Internet Governance Forum to tackle child porn, digital citizenship & other global issues

This post first appeared in the San Jose Mercury News
by Larry Magid

The IGF takes place at UN HQ in Nairobi

I’m in Nairobi, Kenya, this week to serve as a panelist at the United Nations’ Internet Governance Forum (IGF). I’m not sure what will be accomplished, but it’s an opportunity for “multi-stakeholders” from around the world to talk about important Internet-related issues such as child protection, cybercrime, privacy, censorship, managing critical Internet resources and making sure that the Internet is accessible in developing countries. The conference starts Tuesday and ends Friday.
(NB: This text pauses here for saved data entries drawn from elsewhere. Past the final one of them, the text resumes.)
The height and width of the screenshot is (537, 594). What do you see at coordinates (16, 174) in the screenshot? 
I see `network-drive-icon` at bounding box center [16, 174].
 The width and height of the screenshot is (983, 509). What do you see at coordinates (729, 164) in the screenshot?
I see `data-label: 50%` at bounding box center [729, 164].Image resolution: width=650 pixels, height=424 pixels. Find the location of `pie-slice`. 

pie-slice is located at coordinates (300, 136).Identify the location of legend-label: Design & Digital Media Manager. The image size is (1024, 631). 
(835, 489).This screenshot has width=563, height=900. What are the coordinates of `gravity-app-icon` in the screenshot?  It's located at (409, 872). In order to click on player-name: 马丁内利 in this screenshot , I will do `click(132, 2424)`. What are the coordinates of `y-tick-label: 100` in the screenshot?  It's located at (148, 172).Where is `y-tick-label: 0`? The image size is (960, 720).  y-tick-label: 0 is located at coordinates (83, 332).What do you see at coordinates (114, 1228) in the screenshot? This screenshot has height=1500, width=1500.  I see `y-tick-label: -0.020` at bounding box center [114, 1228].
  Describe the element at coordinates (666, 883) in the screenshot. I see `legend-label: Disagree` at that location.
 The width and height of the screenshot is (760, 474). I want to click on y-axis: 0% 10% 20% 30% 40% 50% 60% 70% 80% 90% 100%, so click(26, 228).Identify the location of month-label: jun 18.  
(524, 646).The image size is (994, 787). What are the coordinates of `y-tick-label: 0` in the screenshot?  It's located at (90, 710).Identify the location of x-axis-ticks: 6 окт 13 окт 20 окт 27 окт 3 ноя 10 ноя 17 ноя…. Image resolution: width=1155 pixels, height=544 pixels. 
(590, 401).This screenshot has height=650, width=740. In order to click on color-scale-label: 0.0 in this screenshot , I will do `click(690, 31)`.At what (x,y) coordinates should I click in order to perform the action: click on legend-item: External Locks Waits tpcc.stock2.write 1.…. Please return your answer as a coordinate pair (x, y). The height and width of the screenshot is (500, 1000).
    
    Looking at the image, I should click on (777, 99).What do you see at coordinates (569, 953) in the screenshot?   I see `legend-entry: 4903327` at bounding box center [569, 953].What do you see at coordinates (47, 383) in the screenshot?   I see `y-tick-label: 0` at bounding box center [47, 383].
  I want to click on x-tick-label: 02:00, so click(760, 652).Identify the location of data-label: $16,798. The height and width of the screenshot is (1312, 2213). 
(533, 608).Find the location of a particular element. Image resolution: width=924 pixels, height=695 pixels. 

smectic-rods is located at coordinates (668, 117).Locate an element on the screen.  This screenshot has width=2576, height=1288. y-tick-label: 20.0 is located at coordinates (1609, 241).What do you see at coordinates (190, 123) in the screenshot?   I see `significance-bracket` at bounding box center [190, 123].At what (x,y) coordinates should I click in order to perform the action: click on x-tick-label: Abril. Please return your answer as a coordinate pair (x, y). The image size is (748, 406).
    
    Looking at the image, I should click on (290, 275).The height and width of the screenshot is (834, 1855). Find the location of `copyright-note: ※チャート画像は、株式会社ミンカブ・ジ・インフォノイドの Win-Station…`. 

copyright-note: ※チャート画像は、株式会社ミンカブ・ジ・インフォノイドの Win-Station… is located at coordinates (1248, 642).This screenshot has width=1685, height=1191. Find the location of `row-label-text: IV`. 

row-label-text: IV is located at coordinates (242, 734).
One major issue at IGF is child protection. In addition to workshops on protecting youths against exploitation and exposure to pornography, there will be some on “digital citizenship,” to explore how we can protect children’s rights online while encouraging responsible behavior and making sure children have a meaningful voice. The issue has come to the forefront lately with increased attention to cyberbullying and sexting. But in addition to adults pressuring children to behave, at least some of us at IGF will be focusing on ways to reinforce the role of children and youths as active participants, which is what “citizenship” (digital or otherwise) is supposed to be about.

There will also be conversations about child pornography. Many countries have laws that prohibit trafficking in sexually explicit images of children but the laws are far from universal or consistent. Because of the Internet, images produced in one country can easily find their way to others, regardless of local laws.

The Internet Governance Forum doesn’t have any power, but it does have influence because it brings together people from around the world who help set the agenda for further discussions and, possibly, regulations. Its origins date back to the 2005 meeting of the World Summit on the Information Society. Unlike most U.N. bodies, IGF consists not just of government representatives, but people from industry and nonprofit organizations.

I’m going as a representative of ConnectSafely.org, a nonprofit Internet safety organization where I serve as co-director along with Anne Collier, who is chairing an IGF panel on digital citizenship. Although it’s mainly an adult-oriented event, London-based Childnet International is bringing young people to participate in the dialogue. There will also be young people from Africa, the Middle East, Asia and Europe.

The fact that IGF has no formal power is actually a good thing because it serves as an alternative to international regulations that — if some had their way — could be draconian. There are governments, including China, Iran and Brazil, that have called for strict laws regarding what is acceptable on the Internet. Here in the United States, we’ve had a history of robust debate about regulations, including several laws to “protect children” against pornography that have been struck down by courts because they would have also limited adults’ rights to access legal content.

If we can’t all agree on what’s acceptable in the United States, there is no way we can reach global consensus. China, for example, famously restricts access to Facebook and other social networking sites and numerous countries prohibit so-called adult pornography that is legal in the United States and many western countries.

Even issues like hacking, don’t necessarily lend themselves to international regulations. I’m pretty sure that most governments would agree that people who break into websites and servers should be prosecuted, but there is no global agreement on what constitutes cybercrime. It gets even hazier when we talk about issues such as copyright enforcement, which engenders vigorous debate even within the borders of many countries.

Having said that, there is a role for greater international cooperation because — unlike physical objects — data can travel between countries in the blink of an eye and typically without detection. That’s mostly a good thing, but not when it comes to child porn, malicious software or schemes to steal money or intellectual property.

John Carr, who serves as an Internet security adviser to the British government, argues that “Individual countries can and should be doing a lot more, particularly when it comes to stopping online child pornography.” Interpol, which coordinates law enforcement actions for numerous countries, does have procedures to intercept “the worst of the worst” images that show sexual exploitation of pre-pubescent children but, said Carr, “Many countries don’t have any laws in place.”

The National Center for Missing &Exploited Children (where I serve as a board member) reports that 19 percent of identified (child pornography) offenders had images of children younger than 3; 39 percent had images of children younger than 6; and 82 percent had images of children younger than 12.

There will be some at IGF who clearly want to emphasize the “G” in its initials by working toward some type of world governance system for the Internet, but many at the event, including representatives from the U.S. delegation, will want to encourage its role as an international forum where people can talk about the issues without the pressure or presumption of having to craft laws to actually control what happens between borders.